Putting money into social media companies has not been the best move for investors over the past year. Most social media companies have over inflated valuations, which have lead to unhappy investors and multiple lawsuits citing that the companies misled investors prior to their IPOs. These same companies are now suitable candidates for short sellers, as shares swing to unpredictable highs from unprecedented lows. It seems that every social media company that tanked in 2012 and has shown signs of trending up since the last quarter has investors jumping on board to sell at a profit. Short sellers are now piling onto companies such as Facebook (NASDAQ: FB), Zynga (NASDAQ: ZYNG), and Pandora (NYSE: P).
FB shares sold short rose more than 12 percent to 28.49 million in February following an increase of more than 26 percent in the previous quarter. In fact, the end of February saw the highest level of short interest in the company thus far this year. Still it was well short of the 95 million share peak of last November. The company's long-term EPS growth forecast is more than 29 percent and the return on equity is less than one percent. The P/E ratio is an unreal 1,726.00 for the trailing twelve month period. FB shares are currently trading down, in the same neighborhood as at the beginning of the year, around $25.80. Although the mean price target indicates an upside potential of more than 17 percent, it is well below the post-IPO high set back in May. Still, share price is more than 34 percent higher than six months ago. In the past six months the stock has outperformed Google and the broader markets. Based upon recent history, it is doubtful that any type of run can be sustained, marking FB as a short seller's dream.

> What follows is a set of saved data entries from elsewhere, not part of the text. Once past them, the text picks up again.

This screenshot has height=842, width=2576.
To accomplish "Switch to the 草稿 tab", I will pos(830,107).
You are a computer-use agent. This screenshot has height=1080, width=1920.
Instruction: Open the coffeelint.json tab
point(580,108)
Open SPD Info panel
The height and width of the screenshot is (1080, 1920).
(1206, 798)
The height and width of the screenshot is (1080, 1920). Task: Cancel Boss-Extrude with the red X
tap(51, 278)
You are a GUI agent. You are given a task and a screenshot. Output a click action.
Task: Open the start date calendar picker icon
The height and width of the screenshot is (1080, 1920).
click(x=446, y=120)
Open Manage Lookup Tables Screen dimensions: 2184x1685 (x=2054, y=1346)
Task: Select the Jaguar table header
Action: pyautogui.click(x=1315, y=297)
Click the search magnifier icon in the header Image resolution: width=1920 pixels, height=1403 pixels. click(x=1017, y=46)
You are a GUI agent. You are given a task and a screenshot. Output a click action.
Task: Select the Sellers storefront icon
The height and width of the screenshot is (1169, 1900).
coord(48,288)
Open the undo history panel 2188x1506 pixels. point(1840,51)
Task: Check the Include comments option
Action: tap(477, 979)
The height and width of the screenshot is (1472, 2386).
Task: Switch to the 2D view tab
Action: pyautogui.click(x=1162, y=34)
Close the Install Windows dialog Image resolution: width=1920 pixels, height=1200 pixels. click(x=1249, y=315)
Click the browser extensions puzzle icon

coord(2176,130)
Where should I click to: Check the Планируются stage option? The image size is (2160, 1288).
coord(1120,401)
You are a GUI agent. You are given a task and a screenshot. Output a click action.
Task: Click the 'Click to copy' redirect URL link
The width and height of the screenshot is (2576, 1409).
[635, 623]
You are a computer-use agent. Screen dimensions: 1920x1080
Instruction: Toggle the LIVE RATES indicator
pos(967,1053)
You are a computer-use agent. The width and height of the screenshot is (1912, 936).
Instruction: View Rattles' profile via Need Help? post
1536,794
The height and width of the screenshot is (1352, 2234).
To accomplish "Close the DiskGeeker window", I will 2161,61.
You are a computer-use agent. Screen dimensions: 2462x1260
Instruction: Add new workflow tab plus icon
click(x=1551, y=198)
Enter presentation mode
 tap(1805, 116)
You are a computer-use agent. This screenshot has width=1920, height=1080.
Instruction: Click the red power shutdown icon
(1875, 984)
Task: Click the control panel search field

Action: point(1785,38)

LinkedIn (NYSE: LNKD) is a prime example of an overvalued entity. After its last quarter report, the company now trades with a P/E ratio of 912 and a price/sales ratio of more than 17.5. Those numbers would apply to a company that has had years of explosive growth and LNKD has not had years of explosive growth. Short interest fell by 15 percent, to 3.82 million shares in the final weeks of February. That's the lowest number of shares sold short in a year, yet it represents more than 4 percent of the float. The current share price is higher than the mean price target. This indicates that analysts see no upside potential at this time. The price per share is more than 95 percent higher than a year ago. Over the past six months, the stock has outperformed the likes of Facebook and Google. Again, I doubt that growth like this can be sustained. It's only a matter of time before the fall.
So, where does this leave small caps that are making their way in the sector? These are companies that are waiting in the wings to challenge the large players and possibly have the next best products and platforms in the industry. Investors should seriously consider small-cap social media companies such as RealNetworks (NASDAQ: RNWK) and WebMediaBrands (NASDAQ: WEBM) for long-term plays because there is plenty of room for growth and neither company is experiencing the volatility of larger entities, such as Facebook.
MEDL Mobile Holdings Inc. (OTCBB: MEDL.OB) is another small-cap player with the chops to carry it as high and as far as the best of them, and the product to back it up. Wednesday saw stocks surge by 8.65 percent for mobile app pioneer MEDL. The rise came on the heels of the company's public release of its patent-pending "Hang w/" live social mobile video platform. The app has garnered approval for release by Apple (NASDAQ: AAPL) and is now available for download via the Apple App Store. The long-awaited launch of this new app provides MEDL with an important new channel of advertising revenue. It also leverages the company firmly into the social media sphere along with the likes of Facebook, Twitter, Pandora, United Online (NASDAQ: UNTD), and Google. The stock is trending up and will continue to do so as Hang w/ gains traction.
If you're attracted to the larger companies, bear in mind that now is optimal to invest for short-term action. Prices are trending up but be prepared for pullbacks. The bottom line is that any way you cut it, investing in social media is not a guaranteed return. Just look back to the Zynga and Facebook IPOs as a reference. It will be interesting to see what happen with Twitter's IPO later this year.
Disclosure: I am long FB, MEDL.OB. I wrote this article myself, and it expresses my own opinions. I am not receiving compensation for it (other than from Seeking Alpha). I have no business relationship with any company whose stock is mentioned in this article.